Reproduce word for word the lines of the records below, starting at the line that contains "Viewport: 1411px width, 840px" and ending at the line that contains "click(1337, 103)". Include both of those lines.

Entries on target coordinates

....

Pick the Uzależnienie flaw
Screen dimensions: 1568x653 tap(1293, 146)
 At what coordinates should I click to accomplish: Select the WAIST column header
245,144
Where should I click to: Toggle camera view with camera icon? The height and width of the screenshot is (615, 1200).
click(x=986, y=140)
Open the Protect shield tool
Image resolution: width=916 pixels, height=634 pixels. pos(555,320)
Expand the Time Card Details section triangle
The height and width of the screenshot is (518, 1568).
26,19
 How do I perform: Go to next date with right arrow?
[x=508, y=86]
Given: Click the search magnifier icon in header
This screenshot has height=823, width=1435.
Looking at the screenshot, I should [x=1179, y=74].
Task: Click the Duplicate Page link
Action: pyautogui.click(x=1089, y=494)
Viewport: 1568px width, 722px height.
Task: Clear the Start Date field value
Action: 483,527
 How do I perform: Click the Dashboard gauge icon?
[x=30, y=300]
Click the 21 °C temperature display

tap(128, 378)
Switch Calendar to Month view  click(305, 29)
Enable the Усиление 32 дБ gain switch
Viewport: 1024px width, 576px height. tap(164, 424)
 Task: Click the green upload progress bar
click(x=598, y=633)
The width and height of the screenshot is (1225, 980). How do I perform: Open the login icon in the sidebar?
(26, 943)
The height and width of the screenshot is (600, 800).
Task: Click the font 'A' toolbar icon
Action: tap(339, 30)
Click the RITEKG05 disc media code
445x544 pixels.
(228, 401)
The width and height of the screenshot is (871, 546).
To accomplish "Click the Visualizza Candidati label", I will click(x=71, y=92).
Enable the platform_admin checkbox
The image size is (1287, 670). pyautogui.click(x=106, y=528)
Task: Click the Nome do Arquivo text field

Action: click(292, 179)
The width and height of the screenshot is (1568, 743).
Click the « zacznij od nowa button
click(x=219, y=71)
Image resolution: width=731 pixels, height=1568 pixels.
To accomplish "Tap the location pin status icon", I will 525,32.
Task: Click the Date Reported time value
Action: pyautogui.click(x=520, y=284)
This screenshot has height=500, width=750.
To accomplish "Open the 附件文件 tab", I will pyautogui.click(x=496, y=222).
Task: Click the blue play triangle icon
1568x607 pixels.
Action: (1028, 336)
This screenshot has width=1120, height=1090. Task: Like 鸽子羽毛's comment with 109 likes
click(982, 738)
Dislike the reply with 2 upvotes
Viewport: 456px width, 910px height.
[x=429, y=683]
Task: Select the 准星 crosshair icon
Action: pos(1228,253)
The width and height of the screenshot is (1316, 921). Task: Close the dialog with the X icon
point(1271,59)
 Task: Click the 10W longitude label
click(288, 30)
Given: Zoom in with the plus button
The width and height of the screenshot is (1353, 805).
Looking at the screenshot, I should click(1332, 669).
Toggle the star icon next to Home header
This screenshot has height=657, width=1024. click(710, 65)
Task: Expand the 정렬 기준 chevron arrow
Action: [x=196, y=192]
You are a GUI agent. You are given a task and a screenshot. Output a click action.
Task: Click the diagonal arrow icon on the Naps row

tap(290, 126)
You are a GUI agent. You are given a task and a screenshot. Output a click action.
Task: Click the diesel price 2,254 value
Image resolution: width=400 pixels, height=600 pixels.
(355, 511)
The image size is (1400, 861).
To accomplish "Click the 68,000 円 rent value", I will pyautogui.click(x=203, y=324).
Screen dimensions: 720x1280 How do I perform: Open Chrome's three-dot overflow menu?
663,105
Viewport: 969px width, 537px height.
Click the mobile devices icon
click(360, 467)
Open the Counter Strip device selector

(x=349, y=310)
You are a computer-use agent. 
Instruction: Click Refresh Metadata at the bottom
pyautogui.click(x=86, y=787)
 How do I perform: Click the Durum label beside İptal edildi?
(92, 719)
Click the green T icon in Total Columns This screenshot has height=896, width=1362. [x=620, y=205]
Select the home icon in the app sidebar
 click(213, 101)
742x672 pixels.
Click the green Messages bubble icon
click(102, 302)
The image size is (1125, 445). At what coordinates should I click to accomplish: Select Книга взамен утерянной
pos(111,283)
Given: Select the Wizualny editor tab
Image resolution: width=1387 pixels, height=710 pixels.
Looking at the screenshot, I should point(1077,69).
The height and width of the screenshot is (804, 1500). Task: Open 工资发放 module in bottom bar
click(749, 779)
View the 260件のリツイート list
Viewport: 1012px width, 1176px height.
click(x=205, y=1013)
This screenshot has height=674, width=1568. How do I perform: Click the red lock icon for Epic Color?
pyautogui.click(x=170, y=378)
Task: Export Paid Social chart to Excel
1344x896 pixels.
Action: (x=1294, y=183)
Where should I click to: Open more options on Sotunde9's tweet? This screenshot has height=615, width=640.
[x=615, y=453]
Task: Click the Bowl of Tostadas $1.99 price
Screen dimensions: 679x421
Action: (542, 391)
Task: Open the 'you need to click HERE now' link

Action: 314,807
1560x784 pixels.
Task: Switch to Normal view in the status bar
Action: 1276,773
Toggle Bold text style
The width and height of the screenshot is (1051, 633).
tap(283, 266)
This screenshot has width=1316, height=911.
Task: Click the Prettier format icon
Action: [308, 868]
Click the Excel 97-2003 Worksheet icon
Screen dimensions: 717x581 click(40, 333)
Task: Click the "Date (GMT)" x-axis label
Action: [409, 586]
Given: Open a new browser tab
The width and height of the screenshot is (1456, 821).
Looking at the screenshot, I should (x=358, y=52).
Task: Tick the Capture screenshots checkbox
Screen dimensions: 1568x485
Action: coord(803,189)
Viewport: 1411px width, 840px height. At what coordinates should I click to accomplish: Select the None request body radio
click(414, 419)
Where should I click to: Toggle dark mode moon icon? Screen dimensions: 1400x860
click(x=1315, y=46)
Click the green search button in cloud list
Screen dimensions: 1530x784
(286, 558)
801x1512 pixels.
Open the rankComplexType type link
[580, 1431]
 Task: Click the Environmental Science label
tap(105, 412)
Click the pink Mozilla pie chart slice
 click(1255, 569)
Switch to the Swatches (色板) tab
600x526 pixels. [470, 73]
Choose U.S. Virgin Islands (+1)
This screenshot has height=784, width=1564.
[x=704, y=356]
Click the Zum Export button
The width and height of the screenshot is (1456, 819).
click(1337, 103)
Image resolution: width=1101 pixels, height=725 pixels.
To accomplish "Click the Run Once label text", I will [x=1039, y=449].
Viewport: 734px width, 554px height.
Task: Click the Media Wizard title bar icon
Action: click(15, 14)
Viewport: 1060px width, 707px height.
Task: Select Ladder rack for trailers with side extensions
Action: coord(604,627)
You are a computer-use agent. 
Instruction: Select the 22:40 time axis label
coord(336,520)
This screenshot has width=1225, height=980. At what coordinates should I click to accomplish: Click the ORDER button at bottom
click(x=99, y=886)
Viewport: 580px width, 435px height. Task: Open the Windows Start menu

....

### SOLVED EXERCISE
Viewport: 1411px width, 840px height. At what coordinates should I click to accomplish: Select the None request body radio
click(414, 419)
Where should I click to: Toggle dark mode moon icon? Screen dimensions: 1400x860
click(x=1315, y=46)
Click the green search button in cloud list
Screen dimensions: 1530x784
(286, 558)
801x1512 pixels.
Open the rankComplexType type link
[580, 1431]
 Task: Click the Environmental Science label
tap(105, 412)
Click the pink Mozilla pie chart slice
 click(1255, 569)
Switch to the Swatches (色板) tab
600x526 pixels. [470, 73]
Choose U.S. Virgin Islands (+1)
This screenshot has height=784, width=1564.
[x=704, y=356]
Click the Zum Export button
The width and height of the screenshot is (1456, 819).
click(1337, 103)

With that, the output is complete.